- Born: February 1809 Ballindrait, Ireland
- Died: 14 December 1858 (aged 49) Dublin
- Occupation: Presbyterian minister

= Alexander Porter Goudy =

Irish Presbyterian minister

Alexander Porter Goudy (February 1809 – 14 December 1858) was an Irish Presbyterian minister.

==Biography==
Goudy was the son of the Rev. Andrew Goudy (Presbyterian minister of Ballywalter, co. Down, from 1802 to 1818), by Matilda, daughter of the Rev. James Porter of Greyabbey (who was executed in 1798 for supposed complicity in the designs of the United Irishmen). Goudy was born near Ballywalter in February 1809, and after attending school at the Belfast Academical Institution, he entered its collegiate department in November 1823. He distinguished himself in several of the classes, and gained some reputation in the college debating society, where his chief rival was Thomas Hagan, afterwards Lord–Chancellor O'Hagan.

He was licensed by the presbytery of Bangor 29 December 1830, and ordained as assistant and successor to the Rev. James Sinclair of Glastry (not far from his birthplace), 20 September 1831. On 20 March 1833, he was installed in Strabane, where he continued minister till his death.

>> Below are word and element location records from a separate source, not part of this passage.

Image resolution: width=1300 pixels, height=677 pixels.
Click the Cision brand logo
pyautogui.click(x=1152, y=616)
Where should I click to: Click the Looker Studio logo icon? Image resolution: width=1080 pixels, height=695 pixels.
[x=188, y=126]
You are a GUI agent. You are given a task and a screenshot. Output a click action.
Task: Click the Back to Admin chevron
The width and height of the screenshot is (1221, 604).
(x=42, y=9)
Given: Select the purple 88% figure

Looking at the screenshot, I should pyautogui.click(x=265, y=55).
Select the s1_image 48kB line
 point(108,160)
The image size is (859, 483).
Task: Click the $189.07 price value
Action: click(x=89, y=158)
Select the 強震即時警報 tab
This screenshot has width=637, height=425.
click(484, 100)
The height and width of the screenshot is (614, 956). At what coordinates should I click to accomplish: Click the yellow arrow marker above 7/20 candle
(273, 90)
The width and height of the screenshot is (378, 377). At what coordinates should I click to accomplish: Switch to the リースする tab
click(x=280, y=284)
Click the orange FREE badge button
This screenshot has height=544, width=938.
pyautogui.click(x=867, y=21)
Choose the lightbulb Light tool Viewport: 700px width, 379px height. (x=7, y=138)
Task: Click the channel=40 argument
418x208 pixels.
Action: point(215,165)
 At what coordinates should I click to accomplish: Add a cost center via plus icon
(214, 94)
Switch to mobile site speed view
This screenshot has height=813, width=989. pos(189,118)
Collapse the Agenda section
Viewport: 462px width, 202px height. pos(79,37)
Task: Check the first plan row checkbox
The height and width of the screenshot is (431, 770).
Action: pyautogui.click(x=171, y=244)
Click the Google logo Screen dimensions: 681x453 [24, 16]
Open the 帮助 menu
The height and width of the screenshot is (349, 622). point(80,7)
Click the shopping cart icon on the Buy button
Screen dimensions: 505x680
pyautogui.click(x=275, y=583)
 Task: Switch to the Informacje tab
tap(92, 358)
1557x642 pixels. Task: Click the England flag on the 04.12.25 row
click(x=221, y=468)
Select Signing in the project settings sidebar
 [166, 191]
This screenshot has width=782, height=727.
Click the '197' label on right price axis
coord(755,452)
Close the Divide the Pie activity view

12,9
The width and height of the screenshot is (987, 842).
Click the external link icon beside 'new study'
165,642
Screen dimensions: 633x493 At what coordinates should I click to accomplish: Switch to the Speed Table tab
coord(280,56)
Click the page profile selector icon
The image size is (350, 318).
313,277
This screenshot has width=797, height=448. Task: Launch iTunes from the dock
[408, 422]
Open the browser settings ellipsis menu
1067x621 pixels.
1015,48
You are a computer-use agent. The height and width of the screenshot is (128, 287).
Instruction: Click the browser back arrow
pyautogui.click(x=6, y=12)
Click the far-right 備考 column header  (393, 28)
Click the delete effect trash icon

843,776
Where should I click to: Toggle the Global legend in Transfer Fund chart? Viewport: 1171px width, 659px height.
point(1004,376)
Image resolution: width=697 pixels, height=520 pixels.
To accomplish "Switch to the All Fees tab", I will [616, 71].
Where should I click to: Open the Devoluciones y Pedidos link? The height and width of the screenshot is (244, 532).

In 1839, he became involved in a somewhat notable controversy on the merits of episcopacy. The Rev. Archibald Boyd, then curate in Derry Cathedral, subsequently dean of Exeter, had issued ‘Sermons on the Church’ in 1838, in which he attacked presbyterianism. In 1839, four ministers of the synod of Ulster, of whom Goudy was one, published a reply entitled ‘Presbyterianism Defended, and the Arguments of Modern Advocates of Prelacy examined and refuted’. The other authors were the Revs. William Dool Killen of Raphoe, afterwards professor of church history in the assembly's college, Belfast, William McClure and James Denham, ministers in Londonderry. Boyd having replied in a book entitled ‘Episcopacy, Ordination, Lay Eldership, and Liturgies, in five letters,’ the four ministers published ‘The Plea of Presbytery,’ which soon became a standard work on the subject. This Boyd reviewed in ‘Misrepresentation Refuted,’ which called forth ‘Mene Tekel’ from the four ministers. The last work in the controversy was by Boyd, and was entitled ‘Episcopacy and Presbytery.’ Goudy's part in this battle of the books was very ably done.

Shortly after he took a large share in the agitation caused by a decision of the House of Lords (elicited by an appeal from the Irish courts), which affirmed the invalidity of a marriage celebrated by a Presbyterian minister, where one of the parties was an episcopalian. This legal decision was made after an English soldier had married a local Presbyterian girl, and then gone on to marry another woman. This agitation was ended by the passing of the Marriages (Ireland) Act (7 & 8 Victoria, chap. 81), which legalises all such marriages.

Goudy, along with Richard Dill and John Brown, was involved in the establishment of a Presbyterian college.

From this time Goudy took rank as one of the leading debaters in his church, and had a prominent part in all its business.

In 1851 he received the degree of D.D. from Jefferson College, U.S. In 1857, he became moderator of the general assembly. He died unexpectedly in Dublin 14 December 1858; he had travelled to the city to attend Rev. Richard Dill’s funeral.

In addition to the works mentioned above he published several sermons and pamphlets.

==Family==
In 1846, he married Isabella Kinross of Ayr. Their eldest son, Henry Goudy was a jurist, a professor of civil law in Edinburgh University, and regius professor of civil law at Oxford 1893–1919.